>> Begin Data in this exercise
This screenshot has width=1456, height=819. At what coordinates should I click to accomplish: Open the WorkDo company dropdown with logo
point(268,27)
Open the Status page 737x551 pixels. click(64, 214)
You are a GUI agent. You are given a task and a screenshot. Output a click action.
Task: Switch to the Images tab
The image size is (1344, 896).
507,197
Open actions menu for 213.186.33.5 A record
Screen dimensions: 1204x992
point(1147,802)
>> End Data in this exercise
__Set task__.
Can you rewrite every line of the entries above as a Markdown table with the columns "Row" and "Line", numbering each line and leaving out blank ones?

__Response below__.
| Row | Line |
|---|---|
| 1 | This screenshot has width=1456, height=819. At what coordinates should I click to accomplish: Open the WorkDo company dropdown with logo |
| 2 | point(268,27) |
| 3 | Open the Status page 737x551 pixels. click(64, 214) |
| 4 | You are a GUI agent. You are given a task and a screenshot. Output a click action. |
| 5 | Task: Switch to the Images tab |
| 6 | The image size is (1344, 896). |
| 7 | 507,197 |
| 8 | Open actions menu for 213.186.33.5 A record |
| 9 | Screen dimensions: 1204x992 |
| 10 | point(1147,802) |